Under New Management
- By Christine Beitenhaus
- 06/01/12
Technology Planning & Management’s March feature story dealt with the general set up and selection of AV, presentation, and projection systems. The IT professionals we spoke with all explained that their schools had a standard set of pieces that can usually be found in each classroom, often with add-ons when something is specifically needed depending on the purpose of the room. As technology changes, these standards will evolve too, which will require a testing period and selection process.
These standards help not only with timely maintenance, they also create a consistent experience for faculty and students.

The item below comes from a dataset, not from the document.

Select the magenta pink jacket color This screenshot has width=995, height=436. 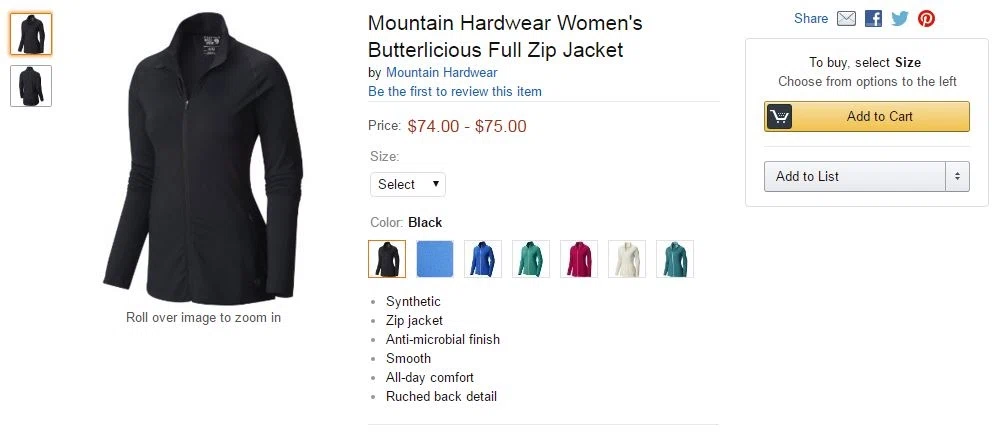coord(579,259)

Often the only other people on campus who spend more time with a presentation system besides IT will be the professors using the equipment. When something isn’t user-friendly or intuitive, then the pieces don’t get used. This goes not only for the equipment itself, but also for the management and control hardware installed in each classroom.

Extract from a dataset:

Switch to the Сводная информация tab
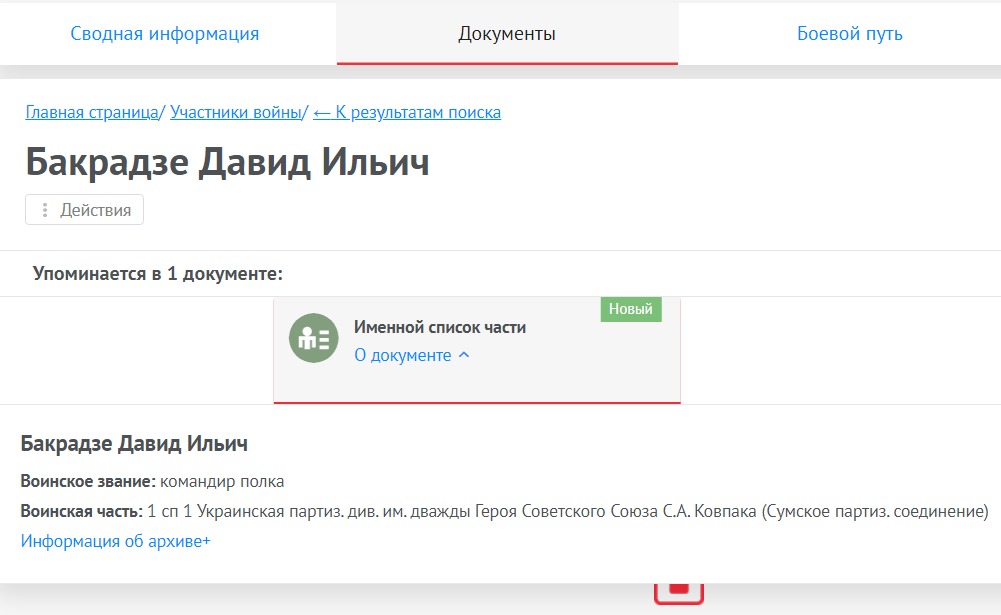The height and width of the screenshot is (615, 1001). (166, 33)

One company has currently been leading the way with a new approach to AV controls — open-source software. This platform, from Utelogy, is a flexible, pure-software solution that has a scalable architecture. Users are given complete control over the configuration and customization, while new features and functions are available through software upgrades, giving an open-source platform like this an edge over traditional hardware controls.
Eric Kieselhorst, director of media services at Mount St. Mary’s College (MSMC) in Los Angeles, discussed via email MSMC’s own transition to open-source software for AV management. He explains that the benefits of a software solution over hardware “arise from the ability to add new technology, swap AV equipment without the need to call in programmers for the hardware-based control systems…. Additionally, it allows for greater flexibility when rooms are redesigned or repurposed.”
Typically, a hardware-based control system will be wall-mounted; not something easily moved. “It requires opening walls in order to install flex for new cable pulls at the new site to mount the hardware, patching, painting, reinstalling the hardware, and possibly adding power to that location,” he adds. An IP-based system, like Utelogy’s platform, goes wherever there is network connectivity. As AV and presentation technology continues to change, along with college classrooms, a software-based solution will be much more efficient.
MSMC’s own transition to a software solution went smoothly. “Essentially, it was transparent to the user,” Kieselhorst says about the software. “The user approaches the tech lectern and everything needed to control the technology in the room is on the Windows or Mac desktop.” With no controls on the walls or remotes laying around the podium, lecturing professors don’t need to disengage from their class while switching to new technology.
An added bonus is that the classroom technology can now be monitored from MSMC’s Media offices desktop.
While Kieselhorst would recommend moving to IP-based controls, he suggests evaluating the entire classroom environment from a pedagogical and user standpoint. “The best control system in the world will fail to enhance instruction if faculty find the technology confusing and non-intuitive,” he explains, “or if cables are traversing the floor in a haphazard manner, or if there are no technology standards, which forces faculty to learn a new system for each classroom they find themselves in.”
So, while the newest in AV management and controls is a software application, or “AV over IP,” even the system’s flexibility with changing and adding technology can’t make up for a classroom setup that hasn’t taken into consideration the courses that will be taught and the teachers and learners in the room.